Безупречно искусство строителей. И клинок тончайшей ковки не протиснуть между стыками. Суженные брусья тщательно вытесаны. Где нужно крепление, в древесину вбиты клинья поперек волокон. Потолки высоки ради прохлады, ровные ряды черепицы спасают от первого же дуновения мглы. Хоть окна и распахнуты, свес крыши так широк, что в комнаты не проникнет ни капли дождя, а только его дух. Пол устлан циновками безукоризненной чистоты. Огонь горит в чаше из черного камня, на холмике мягкого пепла. Знаешь ли ты, каково оказаться без крова?
Что же тогда омрачает жизнь твою? Удовольствия мои так же неповторимы, как нескончаемы. Стопка кремовой, жесткой, тряпичной бумаги верже со слоистыми срезами. Морщинки на смеженных веках женщины настороженно вздрагивают, как только коснется их утренний свет. Широкая травяная глотка поглощает мячик. Добрый улов, леденцовое солнце слепит зрителей. Ярмарка в исчезнувшей богадельне. Белые руки танцовщиц, тафта, белые руки, лиловые изгибы, музыка, ее одержимость славит белые запястья, восхваляет белые руки и обрез белой бумаги — эвклидово доказательство пифагоровой теоремы, ее сжатая красота, пестрота старинного медяка, найденного в соленом песке. Мельчайшие блестки в чернилах, которыми начертаны буквы в словах, – твоих собственных. Какие-то мгновения детства, вызванные из памяти или выдуманные. Карточная игра втроем в теплом свете витражного абажура, твои родители, из сострадания, молчаливо желают тебе выиграть. Зал скульптора Бранкуша. Тишина. "Сосны и скалы" Сезанна и "Кружевница" в Лувре не длиннее твоей вытянутой руки.

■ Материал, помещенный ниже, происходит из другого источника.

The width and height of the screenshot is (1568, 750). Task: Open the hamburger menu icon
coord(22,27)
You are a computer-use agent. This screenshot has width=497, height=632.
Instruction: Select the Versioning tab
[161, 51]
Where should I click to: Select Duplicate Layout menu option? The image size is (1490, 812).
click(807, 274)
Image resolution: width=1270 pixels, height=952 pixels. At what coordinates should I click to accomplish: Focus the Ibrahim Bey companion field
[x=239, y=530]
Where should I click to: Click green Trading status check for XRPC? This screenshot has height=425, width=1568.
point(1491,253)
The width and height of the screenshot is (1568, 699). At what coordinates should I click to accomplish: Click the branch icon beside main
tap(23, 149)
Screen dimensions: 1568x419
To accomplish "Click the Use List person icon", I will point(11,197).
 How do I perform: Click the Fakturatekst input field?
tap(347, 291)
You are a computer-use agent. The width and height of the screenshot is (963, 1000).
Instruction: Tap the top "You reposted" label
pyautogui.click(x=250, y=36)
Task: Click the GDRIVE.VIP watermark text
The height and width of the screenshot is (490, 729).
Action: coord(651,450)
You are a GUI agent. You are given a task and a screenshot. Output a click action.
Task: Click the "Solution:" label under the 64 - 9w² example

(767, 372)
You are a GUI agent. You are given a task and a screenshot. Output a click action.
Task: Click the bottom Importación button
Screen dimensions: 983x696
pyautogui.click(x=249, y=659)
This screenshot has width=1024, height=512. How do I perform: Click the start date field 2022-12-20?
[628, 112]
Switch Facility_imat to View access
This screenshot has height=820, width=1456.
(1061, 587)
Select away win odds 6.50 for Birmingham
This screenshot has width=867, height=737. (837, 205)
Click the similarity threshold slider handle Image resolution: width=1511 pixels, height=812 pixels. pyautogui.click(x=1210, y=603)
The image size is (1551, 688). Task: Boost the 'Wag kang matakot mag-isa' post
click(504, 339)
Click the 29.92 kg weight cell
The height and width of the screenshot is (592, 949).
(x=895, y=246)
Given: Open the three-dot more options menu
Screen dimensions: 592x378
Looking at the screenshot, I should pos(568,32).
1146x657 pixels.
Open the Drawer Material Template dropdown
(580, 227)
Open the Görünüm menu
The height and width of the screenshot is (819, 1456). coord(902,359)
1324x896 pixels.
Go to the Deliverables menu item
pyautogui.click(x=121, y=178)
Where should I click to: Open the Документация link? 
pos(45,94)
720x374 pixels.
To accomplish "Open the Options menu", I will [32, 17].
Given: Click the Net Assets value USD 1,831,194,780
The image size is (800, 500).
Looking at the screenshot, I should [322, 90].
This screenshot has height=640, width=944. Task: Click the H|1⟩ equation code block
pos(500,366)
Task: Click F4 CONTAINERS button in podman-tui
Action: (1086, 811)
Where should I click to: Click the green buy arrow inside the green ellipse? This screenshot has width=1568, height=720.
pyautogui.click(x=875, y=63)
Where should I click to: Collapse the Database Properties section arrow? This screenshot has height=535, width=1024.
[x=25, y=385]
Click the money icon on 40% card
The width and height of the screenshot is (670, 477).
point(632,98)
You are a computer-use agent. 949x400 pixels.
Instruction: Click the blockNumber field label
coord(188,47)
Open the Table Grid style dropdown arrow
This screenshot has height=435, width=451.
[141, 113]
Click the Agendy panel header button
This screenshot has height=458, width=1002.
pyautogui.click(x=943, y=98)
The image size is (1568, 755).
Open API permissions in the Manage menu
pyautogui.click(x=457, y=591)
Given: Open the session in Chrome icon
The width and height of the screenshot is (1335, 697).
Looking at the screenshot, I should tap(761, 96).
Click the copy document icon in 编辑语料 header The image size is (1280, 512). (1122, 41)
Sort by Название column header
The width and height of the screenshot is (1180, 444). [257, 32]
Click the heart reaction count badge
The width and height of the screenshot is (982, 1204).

Эти лучики я раздвину до ширины реки. Ничто не пропадет, ни единой крупинки из праха воспоминаний, и да приумножатся они в тысячу тысяч раз. Люби меня. Обними. Подойди ко мне, прикоснись там, откуда сочится мед. Не бойся. Разве могут мои посулы быть пустыми? Нефрит и корица – ты сомневаешься в их существовании? Почему ты отворачиваешься? Разве песнь моя не струится, словно бальзам? В руках моих груда яблок и старинных книг. Я не причиню вреда. Нет. Останься. Оцени. Твоя похвала мне есть и похвала тебе. Постой. Послушай. Я начну сызнова.